● **WHAT YOU NEED TO DO**
Leaving out every picture, please repeat exactly the line that contains "Instruction: Click the magic" and each line after it through the final line below.
** Opening TASK INPUTS block **
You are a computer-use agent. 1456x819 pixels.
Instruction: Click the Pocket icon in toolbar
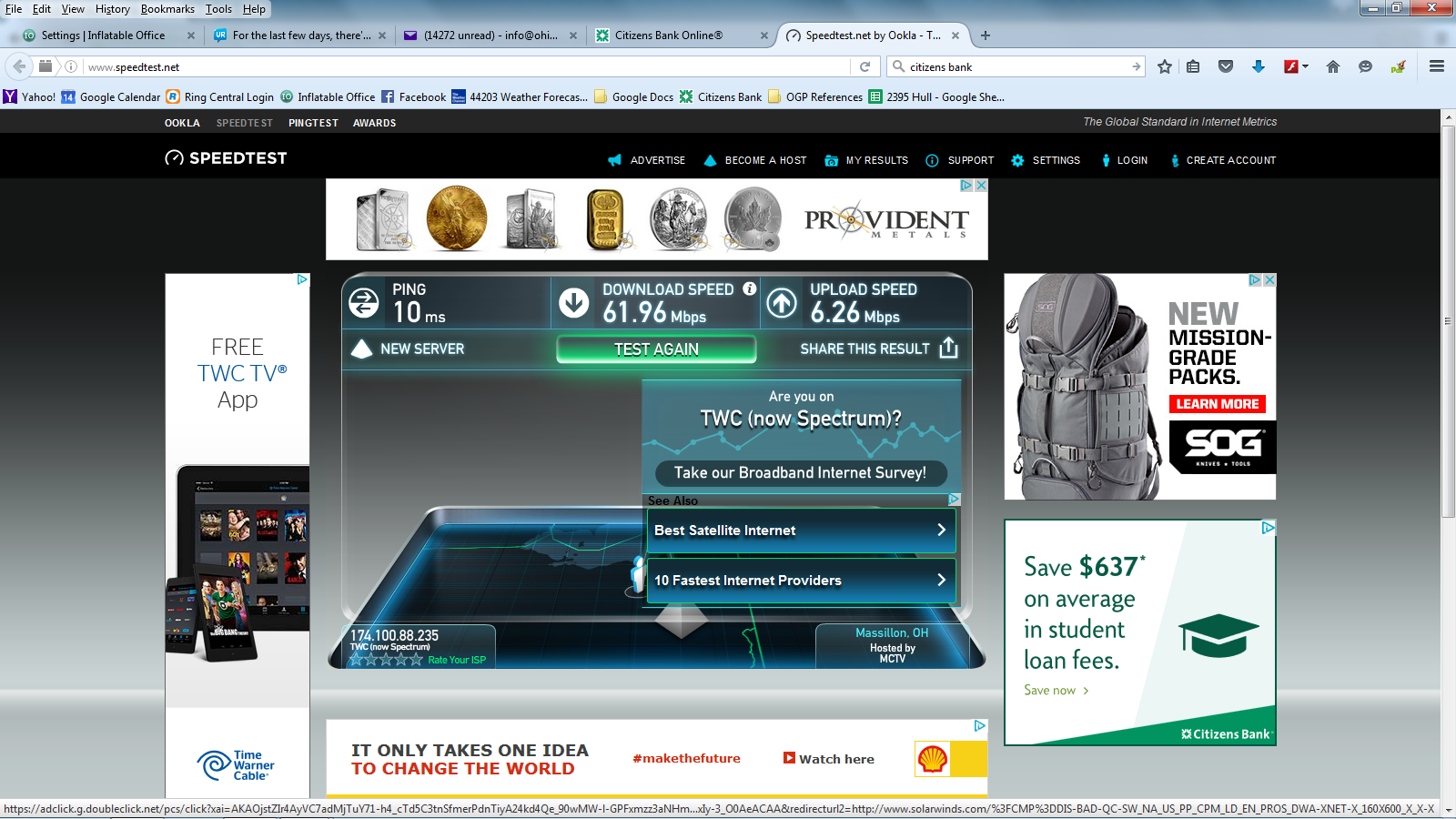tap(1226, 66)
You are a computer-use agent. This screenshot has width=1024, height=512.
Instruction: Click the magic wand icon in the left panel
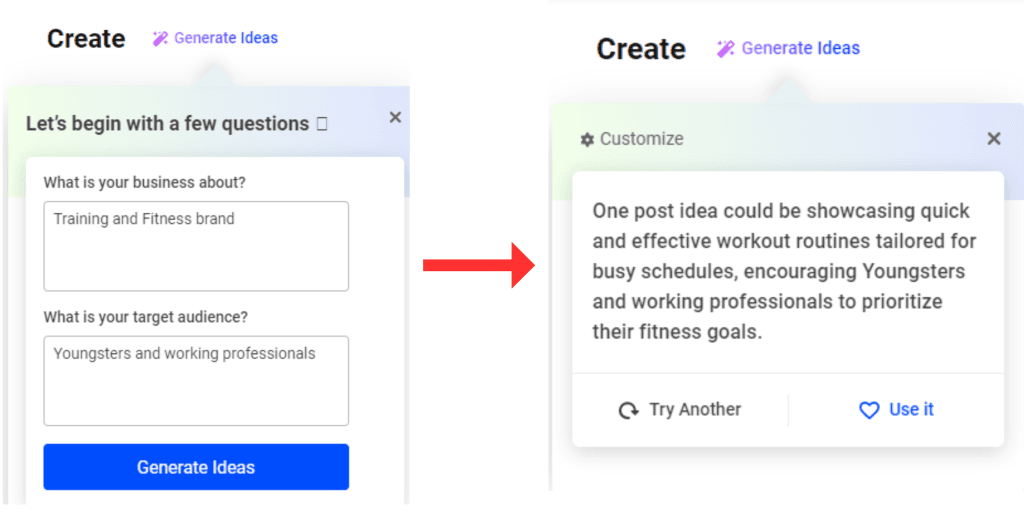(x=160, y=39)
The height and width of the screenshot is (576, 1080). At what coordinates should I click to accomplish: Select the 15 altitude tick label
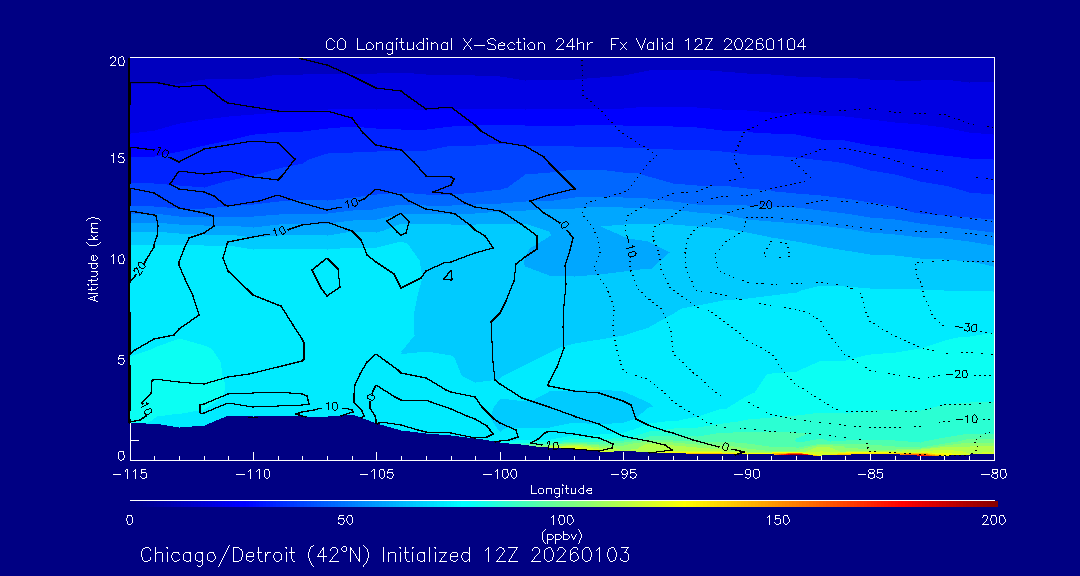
** Closing TASK INPUTS block **
● **RESULT BELOW**
Instruction: Click the magic wand icon in the left panel
(x=160, y=39)
The height and width of the screenshot is (576, 1080). At what coordinates should I click to accomplish: Select the 15 altitude tick label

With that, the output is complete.